Responding to Shareholder Concerns on Executive Compensation

Posted by J. Ritchie 
Corporate Vice President of Compensation, Benefits, and Performance Management

Microsoft has long believed that effective corporate governance should include regular, constructive conversations with our shareholders and other stakeholders.  This ongoing dialogue has led to many positive changes in our corporate governance framework, such as our decision to hold an advisory vote on executive compensation (also referred to as “Say-on-Pay”) at our annual meeting next month, and every third year after that.

Since filing our 2009 proxy statement in September, we’ve had a number of discussions about our executive compensation program and other governance matters.  By and large, we have received consistent and broad support for the integrity and reasonableness of our approach to executive compensation.

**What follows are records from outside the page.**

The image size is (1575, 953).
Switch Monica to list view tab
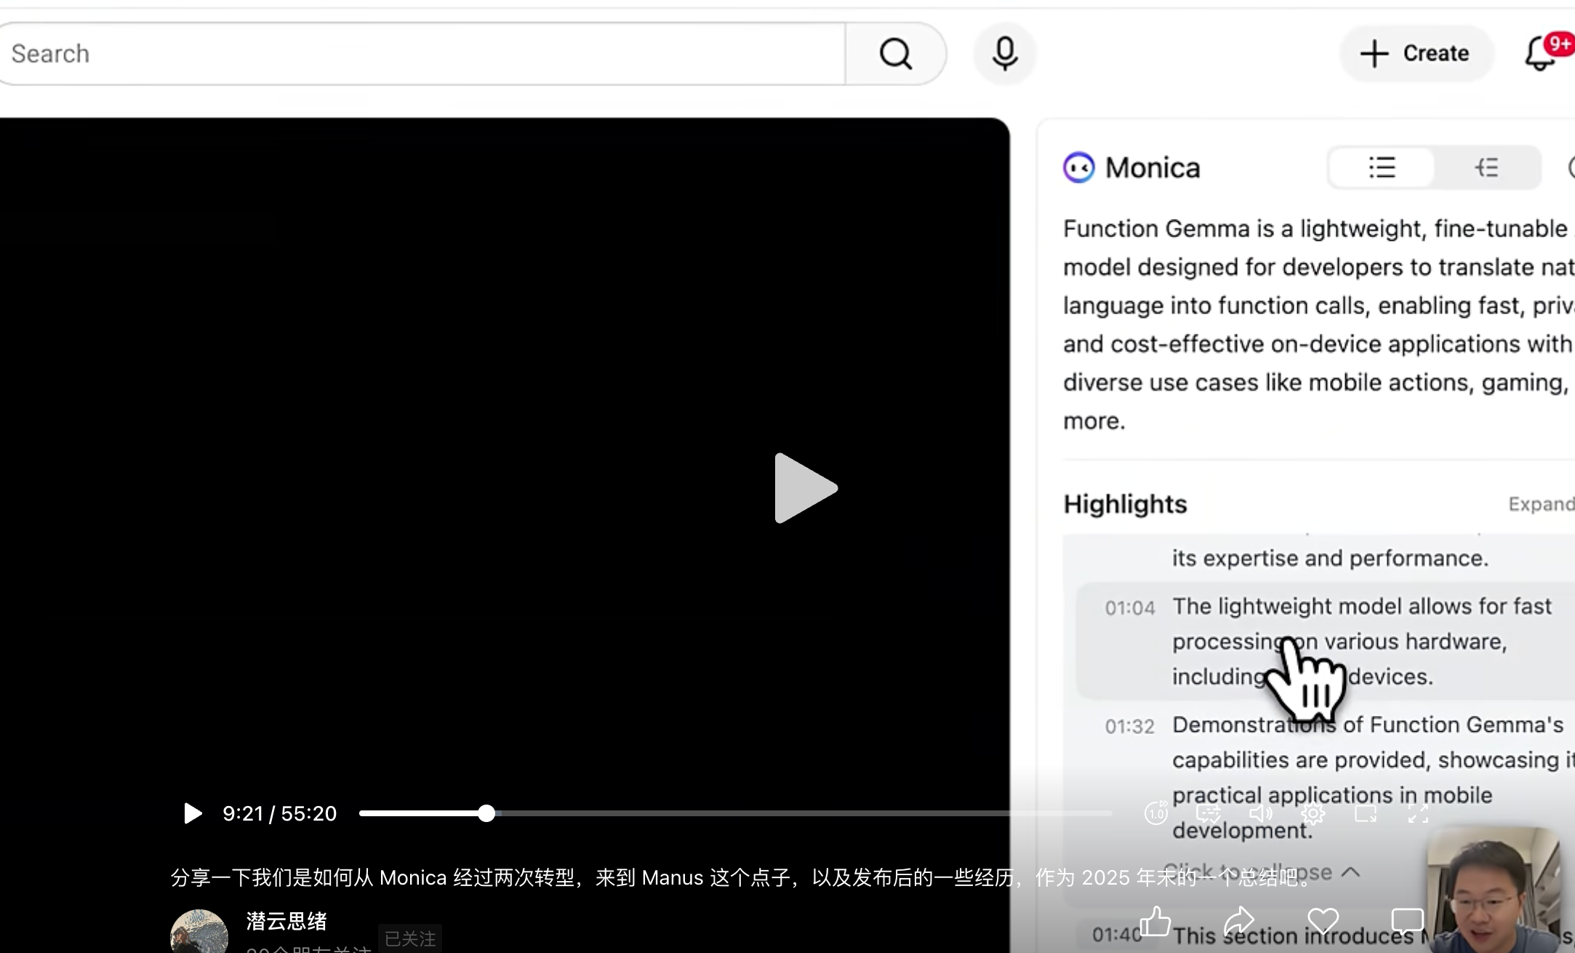[1382, 167]
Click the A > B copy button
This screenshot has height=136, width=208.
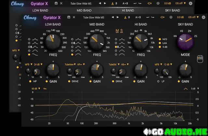[138, 17]
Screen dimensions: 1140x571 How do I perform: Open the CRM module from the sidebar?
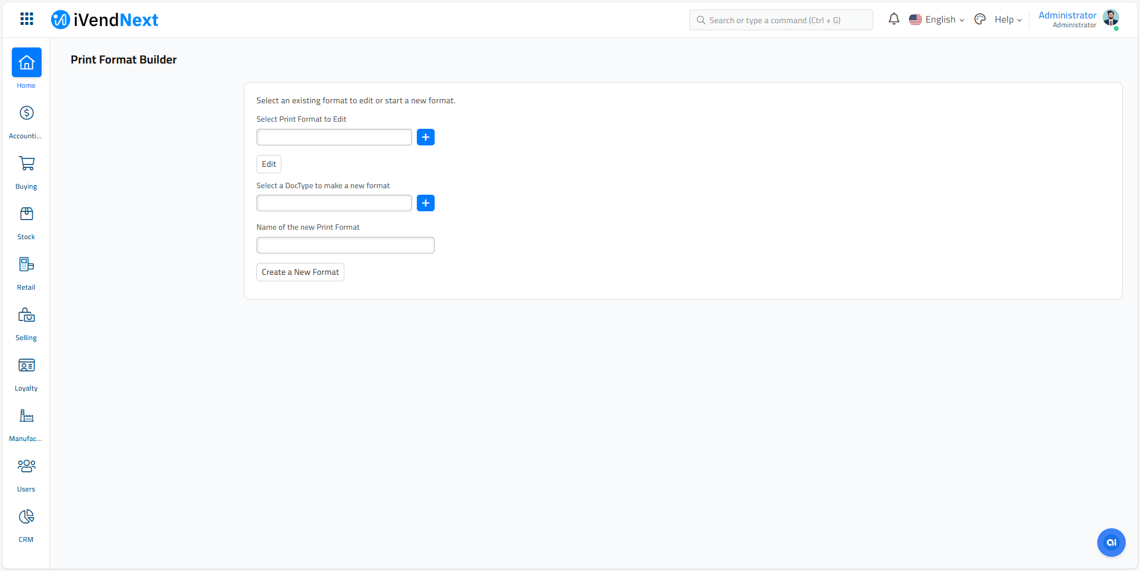26,524
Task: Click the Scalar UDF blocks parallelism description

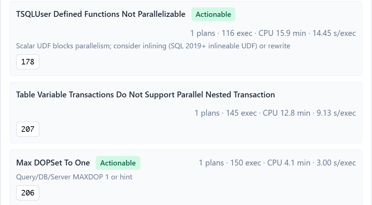Action: pos(153,46)
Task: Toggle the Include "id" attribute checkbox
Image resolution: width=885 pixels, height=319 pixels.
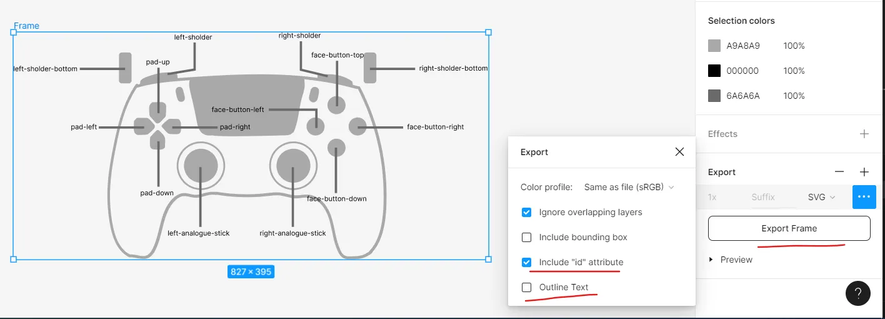Action: coord(526,263)
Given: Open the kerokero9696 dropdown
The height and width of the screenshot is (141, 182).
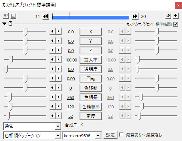Looking at the screenshot, I should (x=82, y=135).
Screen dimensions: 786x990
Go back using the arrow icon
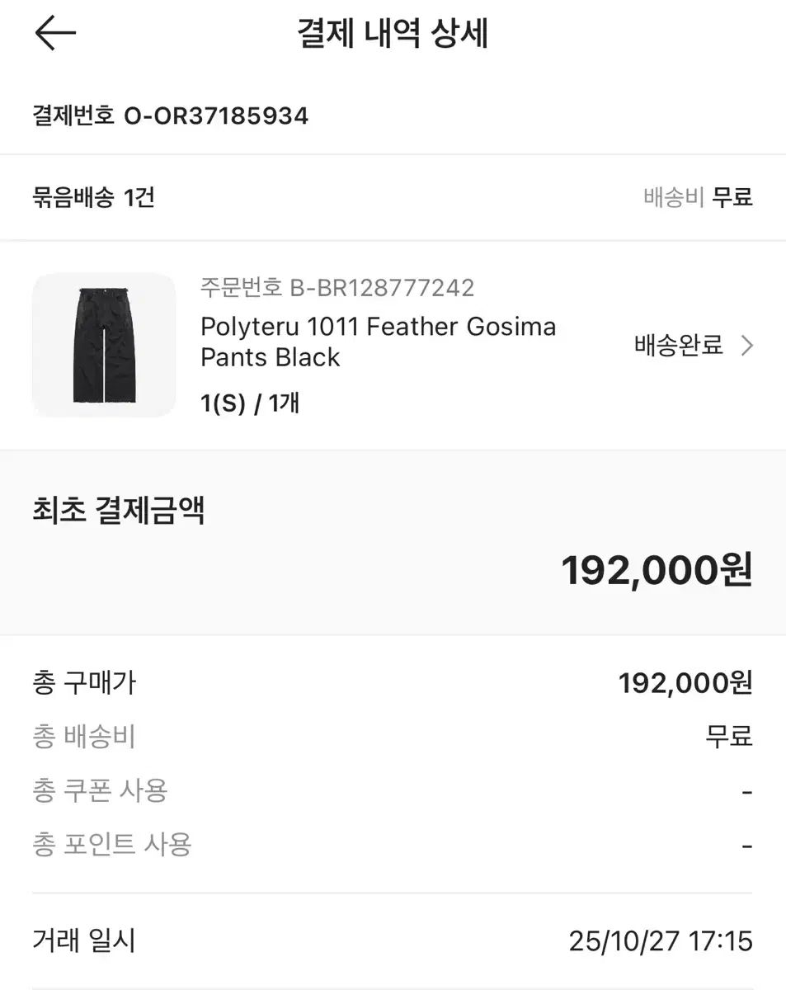(55, 34)
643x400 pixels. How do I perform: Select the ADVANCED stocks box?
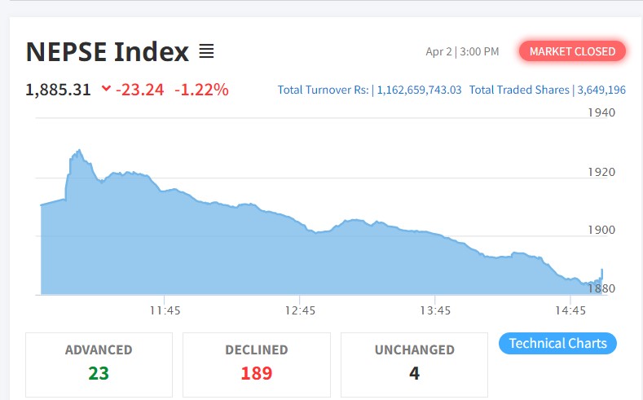tap(99, 363)
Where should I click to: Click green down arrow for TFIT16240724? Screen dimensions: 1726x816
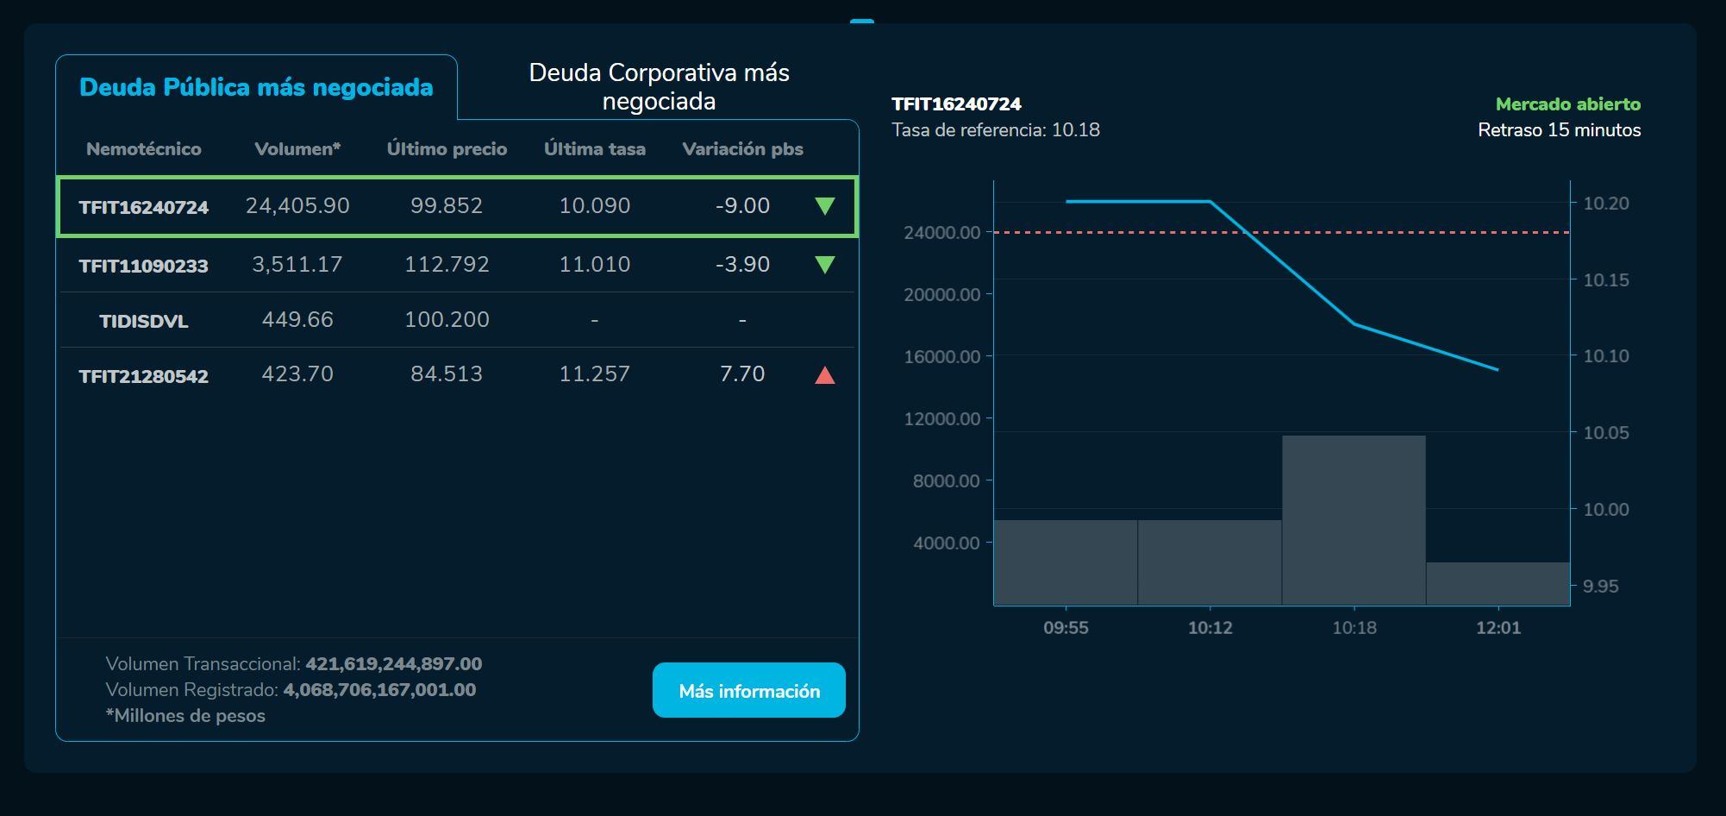[824, 206]
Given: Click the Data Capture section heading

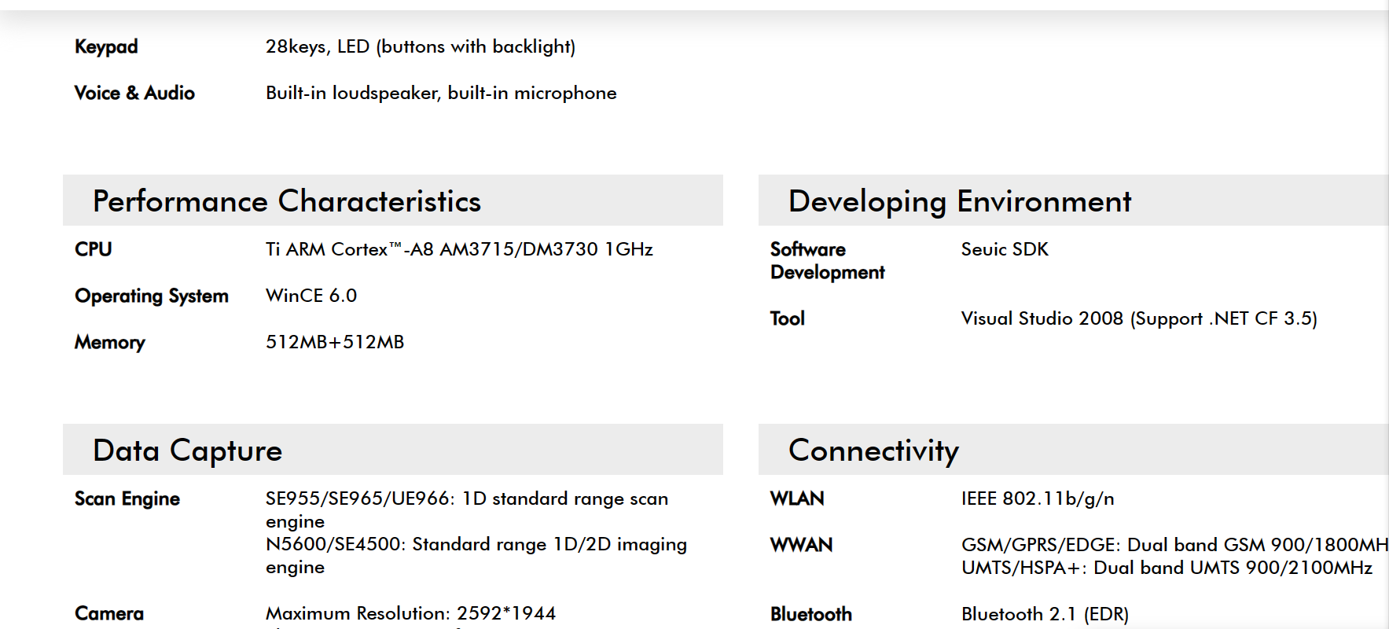Looking at the screenshot, I should click(x=187, y=451).
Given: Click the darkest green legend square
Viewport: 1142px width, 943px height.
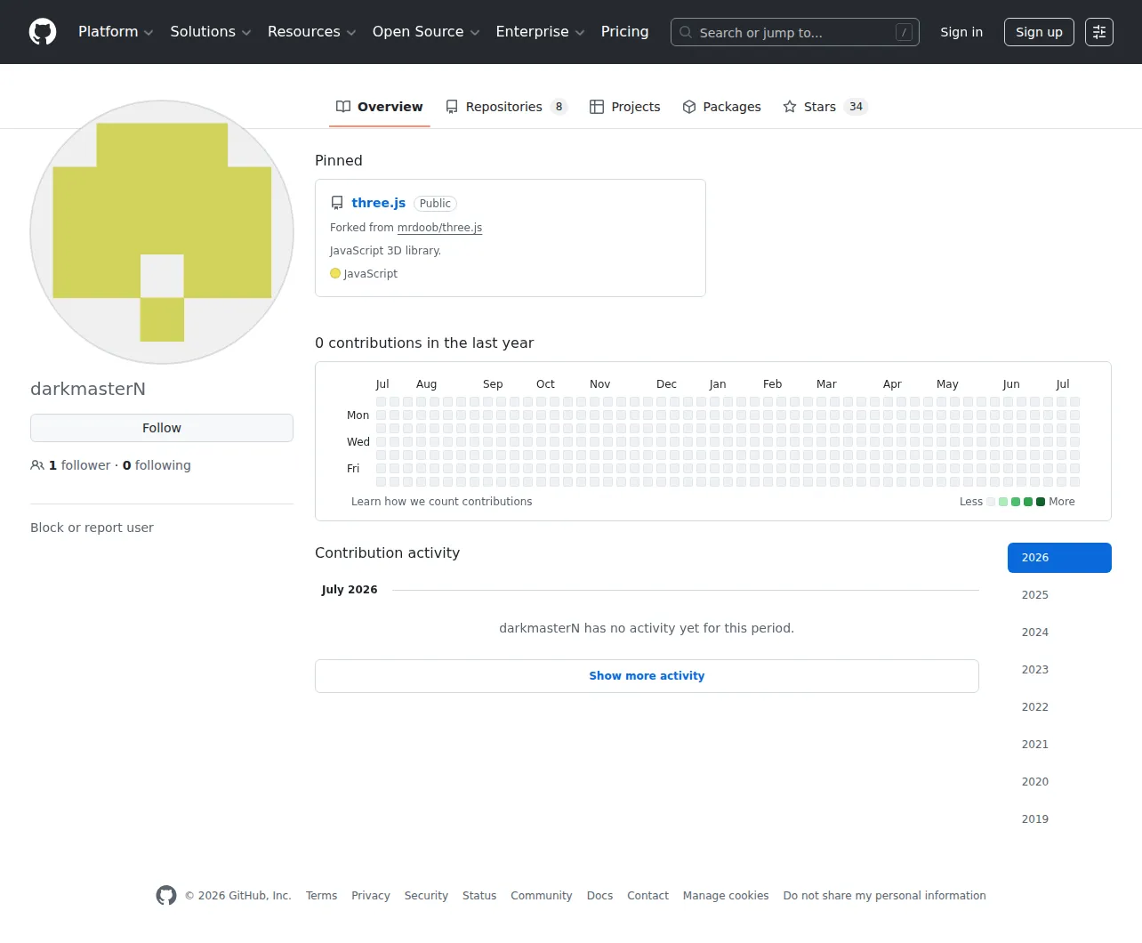Looking at the screenshot, I should coord(1041,502).
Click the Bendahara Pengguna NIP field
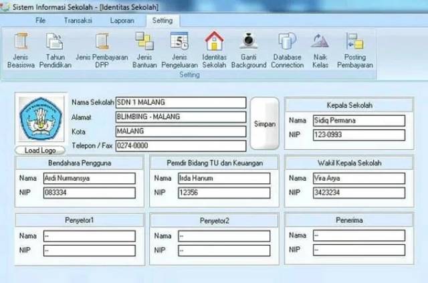 (89, 193)
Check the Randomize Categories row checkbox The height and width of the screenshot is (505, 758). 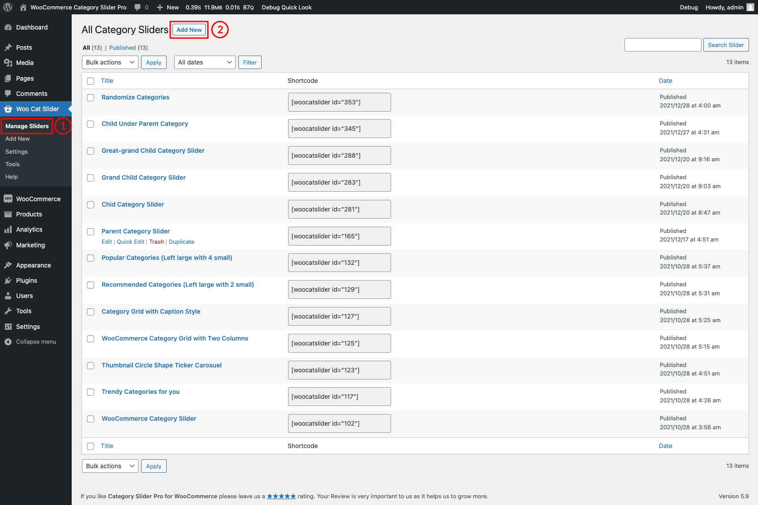[x=90, y=98]
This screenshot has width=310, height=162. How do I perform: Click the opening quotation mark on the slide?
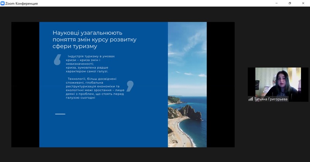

We’ve also received constructive input on areas that certain stakeholders feel we could improve upon.   One topic that arose this year is the relocation benefits we offered to several executive officers who moved their homes and families after accepting a job with Microsoft.  In a few instances in recent years the company agreed to accept some risk on the re-sale of an executive officer’s former home, but the collapse of the housing market led to unanticipated costs for Microsoft.

While we believe these agreements were fundamentally fair to both Microsoft and the executives when they were made, in response to the feedback we’ve received we are changing our policy so that if an executive officer voluntarily leaves Microsoft within two years of joining the company, we can recover amounts paid for relocation assistance.  There may be circumstances where we have a longer recovery period. Our previous policy was to require reimbursement of relocation assistance only if the executive left Microsoft within one year.   

Relocation assistance is an important tool to be competitive for talent and we recognize the need to be responsible stewards of the company’s assets.  We appreciate the input that contributed to our thinking in this area and look forward to continuing this dialogue.